6.12.2. Hierarchical Indexing

It is useful to store higher-dimensional data indexed by more than one or two keys. It can be done using hierarchical indexing which incorporate multiple index levels within a single index. In this way, higher-dimensional data can be compactly represented within the familiar one-dimensional Series and two-dimensional DataFrame objects.

# A Multiple Indexed Series

index = [('California', 2000), ('California', 2015),('New York', 2000), ('New York', 2015),('Illinois', 2000), ('Illinois', 2015)] 
populations = [24343547, 54343326,18976457, 23557766,12736448, 76453456]
pop = pd.Series(populations, index=index)
pop
 pop[('California', 2015):('Illinois', 2000)]
# Selecting just data for year 2015

pop[[i for i in pop.index if i[1] == 2015]]

As similar operation can be done in a much more efficient way. Our tuple-based indexing is essentially a rudimentary multi-index, and the Pandas MultiIndex type gives us the type of operations we wish to have.

index = pd.MultiIndex.from_tuples(index)
pop = pop.reindex(index)
pop

Here the first two columns of the Series representation show the multiple index values, while the third column shows the data. Notice that some entries are missing in the first column: in this multi-index representation, any blank entry indicates the same value as the line above it.

pop[:, 2015]

This syntax is much more convenient than the previous method.

# Unstack

pop1 = pop.unstack()
pop1

The unstack() method will quickly convert a multiple indexed Series into a conventionally indexed DataFrame.

# Stack

pop1.stack()

Why hierarchical indexing?

The reason is simple: just as we were able to use multi-indexing to represent two-dimensional data within a one-dimensional Series, we can also use it to represent data of three or more dimensions in a Series or DataFrame. Each extra level in a multi-index represents an extra dimension of data; taking advantage of this property gives us much more flexibility in the types of data we can represent. Concretely, we might want to add another column of demographic data for each state at each year with a MultiIndex this is as easy as adding another column to the DataFrame.

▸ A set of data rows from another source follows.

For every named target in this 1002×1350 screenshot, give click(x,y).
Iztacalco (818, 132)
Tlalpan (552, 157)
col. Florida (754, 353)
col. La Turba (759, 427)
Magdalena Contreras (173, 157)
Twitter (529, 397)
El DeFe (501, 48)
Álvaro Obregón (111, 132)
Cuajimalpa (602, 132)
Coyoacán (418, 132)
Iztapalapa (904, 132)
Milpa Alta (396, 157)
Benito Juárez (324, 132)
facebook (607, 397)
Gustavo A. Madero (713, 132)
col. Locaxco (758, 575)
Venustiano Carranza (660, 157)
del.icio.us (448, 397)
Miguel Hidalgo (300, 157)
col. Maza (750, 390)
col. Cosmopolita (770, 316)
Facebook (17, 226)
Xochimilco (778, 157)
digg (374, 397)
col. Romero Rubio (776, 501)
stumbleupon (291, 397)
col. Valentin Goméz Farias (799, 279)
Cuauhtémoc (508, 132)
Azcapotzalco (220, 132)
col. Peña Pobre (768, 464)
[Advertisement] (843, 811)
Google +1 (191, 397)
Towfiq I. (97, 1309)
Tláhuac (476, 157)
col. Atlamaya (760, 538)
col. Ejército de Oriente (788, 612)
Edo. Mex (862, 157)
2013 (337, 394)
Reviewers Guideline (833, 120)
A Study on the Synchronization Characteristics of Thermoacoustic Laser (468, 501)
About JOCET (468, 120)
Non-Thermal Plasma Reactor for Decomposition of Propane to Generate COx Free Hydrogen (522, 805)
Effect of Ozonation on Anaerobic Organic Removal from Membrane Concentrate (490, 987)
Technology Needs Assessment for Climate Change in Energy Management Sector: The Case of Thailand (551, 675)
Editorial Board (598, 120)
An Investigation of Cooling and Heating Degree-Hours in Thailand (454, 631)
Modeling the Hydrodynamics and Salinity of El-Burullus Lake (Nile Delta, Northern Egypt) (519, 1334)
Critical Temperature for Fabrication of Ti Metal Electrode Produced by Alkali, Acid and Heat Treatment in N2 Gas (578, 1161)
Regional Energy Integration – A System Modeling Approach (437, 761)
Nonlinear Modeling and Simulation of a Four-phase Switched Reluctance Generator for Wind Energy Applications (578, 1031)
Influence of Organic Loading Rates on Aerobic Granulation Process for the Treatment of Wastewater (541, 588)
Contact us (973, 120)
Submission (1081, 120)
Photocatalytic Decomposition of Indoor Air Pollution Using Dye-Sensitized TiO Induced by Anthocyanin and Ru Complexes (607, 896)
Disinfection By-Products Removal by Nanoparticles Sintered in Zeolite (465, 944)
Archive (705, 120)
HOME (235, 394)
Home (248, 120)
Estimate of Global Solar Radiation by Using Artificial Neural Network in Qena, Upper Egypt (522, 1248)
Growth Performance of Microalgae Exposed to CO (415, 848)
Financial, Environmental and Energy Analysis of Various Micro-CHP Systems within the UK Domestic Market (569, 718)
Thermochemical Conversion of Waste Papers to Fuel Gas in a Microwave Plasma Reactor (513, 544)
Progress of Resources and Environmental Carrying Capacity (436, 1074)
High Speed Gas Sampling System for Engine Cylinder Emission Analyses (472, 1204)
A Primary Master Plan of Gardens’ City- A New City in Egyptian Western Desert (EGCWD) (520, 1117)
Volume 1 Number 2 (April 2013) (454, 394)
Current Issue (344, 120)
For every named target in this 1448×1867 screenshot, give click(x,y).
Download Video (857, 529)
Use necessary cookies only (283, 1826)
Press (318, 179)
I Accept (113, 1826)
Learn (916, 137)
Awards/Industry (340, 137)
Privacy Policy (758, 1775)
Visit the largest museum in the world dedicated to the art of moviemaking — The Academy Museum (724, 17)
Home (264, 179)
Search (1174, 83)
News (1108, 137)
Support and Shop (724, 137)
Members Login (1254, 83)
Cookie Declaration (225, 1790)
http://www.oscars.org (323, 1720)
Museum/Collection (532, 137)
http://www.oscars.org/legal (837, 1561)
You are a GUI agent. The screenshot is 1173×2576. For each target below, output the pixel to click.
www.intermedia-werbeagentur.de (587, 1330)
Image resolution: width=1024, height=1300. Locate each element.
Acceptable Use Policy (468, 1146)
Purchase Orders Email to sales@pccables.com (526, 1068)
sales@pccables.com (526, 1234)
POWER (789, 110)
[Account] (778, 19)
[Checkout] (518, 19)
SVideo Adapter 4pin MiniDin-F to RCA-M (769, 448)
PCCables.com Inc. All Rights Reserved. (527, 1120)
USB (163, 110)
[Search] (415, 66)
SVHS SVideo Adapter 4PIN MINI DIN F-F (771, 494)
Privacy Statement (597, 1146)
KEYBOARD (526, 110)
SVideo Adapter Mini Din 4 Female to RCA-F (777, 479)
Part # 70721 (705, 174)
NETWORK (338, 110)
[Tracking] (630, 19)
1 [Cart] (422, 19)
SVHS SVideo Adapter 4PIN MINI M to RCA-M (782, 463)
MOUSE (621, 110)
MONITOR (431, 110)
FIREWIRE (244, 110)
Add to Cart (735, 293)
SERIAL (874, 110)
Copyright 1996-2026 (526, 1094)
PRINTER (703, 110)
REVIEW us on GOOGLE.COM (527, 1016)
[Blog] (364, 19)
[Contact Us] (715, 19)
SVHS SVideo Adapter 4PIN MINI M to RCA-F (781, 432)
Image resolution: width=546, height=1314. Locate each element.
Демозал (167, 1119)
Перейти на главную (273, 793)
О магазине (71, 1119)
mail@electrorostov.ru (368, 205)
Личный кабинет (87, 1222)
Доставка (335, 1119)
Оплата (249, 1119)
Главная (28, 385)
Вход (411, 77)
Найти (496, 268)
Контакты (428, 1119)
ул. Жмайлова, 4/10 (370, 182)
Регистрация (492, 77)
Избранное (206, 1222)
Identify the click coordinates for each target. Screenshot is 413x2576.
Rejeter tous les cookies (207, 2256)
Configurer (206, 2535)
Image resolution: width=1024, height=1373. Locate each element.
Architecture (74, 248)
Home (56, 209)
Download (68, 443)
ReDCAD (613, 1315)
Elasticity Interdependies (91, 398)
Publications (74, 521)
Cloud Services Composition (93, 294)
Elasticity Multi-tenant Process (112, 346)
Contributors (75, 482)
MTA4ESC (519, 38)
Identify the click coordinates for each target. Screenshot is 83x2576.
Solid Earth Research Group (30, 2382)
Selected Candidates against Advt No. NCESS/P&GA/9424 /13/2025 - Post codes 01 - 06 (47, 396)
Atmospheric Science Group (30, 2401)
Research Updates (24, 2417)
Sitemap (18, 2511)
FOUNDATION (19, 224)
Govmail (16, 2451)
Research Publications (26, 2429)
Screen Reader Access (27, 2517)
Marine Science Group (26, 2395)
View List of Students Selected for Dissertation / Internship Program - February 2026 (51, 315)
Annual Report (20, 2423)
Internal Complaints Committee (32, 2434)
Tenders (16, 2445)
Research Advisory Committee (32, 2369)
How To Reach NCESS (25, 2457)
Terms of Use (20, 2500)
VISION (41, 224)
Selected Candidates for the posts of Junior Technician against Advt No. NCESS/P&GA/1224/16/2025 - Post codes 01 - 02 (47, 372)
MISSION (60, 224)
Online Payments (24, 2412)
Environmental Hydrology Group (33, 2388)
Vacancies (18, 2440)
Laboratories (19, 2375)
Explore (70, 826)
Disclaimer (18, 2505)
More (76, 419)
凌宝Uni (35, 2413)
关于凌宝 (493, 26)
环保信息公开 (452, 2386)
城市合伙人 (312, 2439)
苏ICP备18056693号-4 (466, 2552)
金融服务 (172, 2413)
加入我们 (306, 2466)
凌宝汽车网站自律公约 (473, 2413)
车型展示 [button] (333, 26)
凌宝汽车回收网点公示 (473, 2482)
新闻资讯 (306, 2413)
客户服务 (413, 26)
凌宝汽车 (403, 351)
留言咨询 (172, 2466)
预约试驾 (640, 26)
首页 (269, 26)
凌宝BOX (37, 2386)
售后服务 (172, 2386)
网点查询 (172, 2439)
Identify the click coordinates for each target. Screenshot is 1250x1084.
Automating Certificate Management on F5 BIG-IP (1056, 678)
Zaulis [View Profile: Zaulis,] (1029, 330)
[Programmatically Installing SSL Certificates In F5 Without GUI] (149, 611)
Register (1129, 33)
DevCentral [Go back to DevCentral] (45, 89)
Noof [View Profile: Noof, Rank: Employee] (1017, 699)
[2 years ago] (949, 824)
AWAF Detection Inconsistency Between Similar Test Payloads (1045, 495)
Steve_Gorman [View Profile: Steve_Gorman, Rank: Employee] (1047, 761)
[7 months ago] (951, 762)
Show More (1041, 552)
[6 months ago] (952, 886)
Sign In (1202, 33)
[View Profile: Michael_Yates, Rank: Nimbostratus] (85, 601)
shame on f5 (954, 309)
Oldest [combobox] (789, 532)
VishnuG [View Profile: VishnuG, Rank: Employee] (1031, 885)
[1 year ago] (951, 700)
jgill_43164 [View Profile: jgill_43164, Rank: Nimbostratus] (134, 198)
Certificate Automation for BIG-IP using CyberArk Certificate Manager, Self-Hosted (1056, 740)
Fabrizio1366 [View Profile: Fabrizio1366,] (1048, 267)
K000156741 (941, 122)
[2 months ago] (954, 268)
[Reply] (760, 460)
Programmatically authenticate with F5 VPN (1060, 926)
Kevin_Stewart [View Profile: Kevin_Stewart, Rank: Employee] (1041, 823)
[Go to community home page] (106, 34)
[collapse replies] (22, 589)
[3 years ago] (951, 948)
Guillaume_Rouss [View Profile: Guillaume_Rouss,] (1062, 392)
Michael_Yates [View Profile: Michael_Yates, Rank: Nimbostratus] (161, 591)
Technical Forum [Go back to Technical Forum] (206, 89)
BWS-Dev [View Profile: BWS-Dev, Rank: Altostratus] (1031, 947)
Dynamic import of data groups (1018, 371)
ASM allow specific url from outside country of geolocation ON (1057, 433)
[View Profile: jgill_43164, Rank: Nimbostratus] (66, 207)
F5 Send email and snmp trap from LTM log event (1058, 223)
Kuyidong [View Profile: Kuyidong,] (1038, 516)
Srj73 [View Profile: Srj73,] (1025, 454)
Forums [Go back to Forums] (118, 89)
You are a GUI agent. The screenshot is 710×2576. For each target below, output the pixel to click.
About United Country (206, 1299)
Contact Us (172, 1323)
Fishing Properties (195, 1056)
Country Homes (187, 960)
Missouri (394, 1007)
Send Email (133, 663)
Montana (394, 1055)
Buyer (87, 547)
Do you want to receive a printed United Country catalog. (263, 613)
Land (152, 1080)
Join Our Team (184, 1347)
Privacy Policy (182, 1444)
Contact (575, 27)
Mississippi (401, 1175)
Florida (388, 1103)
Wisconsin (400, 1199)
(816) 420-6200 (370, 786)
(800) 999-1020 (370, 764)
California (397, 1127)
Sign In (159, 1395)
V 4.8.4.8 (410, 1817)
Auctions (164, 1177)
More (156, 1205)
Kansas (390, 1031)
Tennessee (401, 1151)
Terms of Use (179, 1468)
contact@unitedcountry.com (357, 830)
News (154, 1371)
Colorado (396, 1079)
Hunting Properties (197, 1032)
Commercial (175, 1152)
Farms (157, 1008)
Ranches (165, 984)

pop1 = pd.DataFrame({'total': pop,'under18': [3123445, 1234567,2346257, 2461346,6434785, 9876544]})
pop1
func = pop1['under18'] / pop1['total']
func.unstack()

All ufuncs and other functions used in pandas can be used in hierarchical indices too.

# Constructing Multiple index series

data3 = pd.DataFrame(np.random.rand(4, 2),index=[['a', 'b', 'b', 'b'], [1, 1, 2, 3]],columns=['data1', 'data2'])
data3

Similarly, if you pass a dictionary with appropriate tuples as keys, Pandas will automatically recognize this and use a MultiIndex by default.

data = {('California', 2000): 12345678,
 ('California', 2015): 23456789,
 ('Illinois', 2000): 34567890,
 ('Illinois', 2015): 45678901,
 ('New York', 2000): 56789012,
 ('New York', 2015): 67890123}
pd.Series(data)
# MultiIndex level names

pop.index.names = ['State', 'Year']
pop
# MultiIndex for Rows and columns

index = pd.MultiIndex.from_product([[2010, 2011], [1, 2]],names=['Year', 'Visit'])
columns = pd.MultiIndex.from_product([['A', 'B', 'C'], ['HR', 'Temp']],names=['Subject', 'Type'])
data = np.round(np.random.randn(4, 6), 1)
data[:, ::2] *= 10
data += 30
health = pd.DataFrame(data, index=index, columns=columns)
health
health['B']

6.12.3. Indexing and Slicing a MultiIndex

# Multiple indexed Series

pop['California', 2000]
 pop['California']
pop[pop > 22000000]
 pop[['California', 'Illinois']]
# Multiple indexed dataframe

health['A', 'HR']
health.loc[:, ('A', 'HR')]
health.iloc[:2, :2]
idx = pd.IndexSlice
health.loc[idx[:, 1], idx[:, 'HR']]

6.12.4. Rearranging Multi indices

# Sort

index = pd.MultiIndex.from_product([['x', 'z', 'y'], [1, 2]])
data = pd.Series(np.random.rand(6), index=index)
data.index.names = ['char', 'int']
data
try:
    data['x':'y']
except KeyError as e:
    print(type(e))
    print(e)

Any function performed on an unsorted multiindex data will result in an error.

data = data.sort_index()
data
data['x':'y']
# Unstack

pop.unstack(level=0)
pop.unstack(level=1)
# Stack

pop.unstack().stack()
# Reset Index

pop2 = pop.reset_index(name='population')
pop2

Often when you are working with data in the real world, the raw input data looks like this and it’s useful to build a MultiIndex from the column values.

# Set Index

pop2.set_index(['State', 'Year'])

6.12.5. Data Aggregation

mean = health.groupby(level='Year').mean()
mean
mean.groupby(axis=1, level='Type').mean()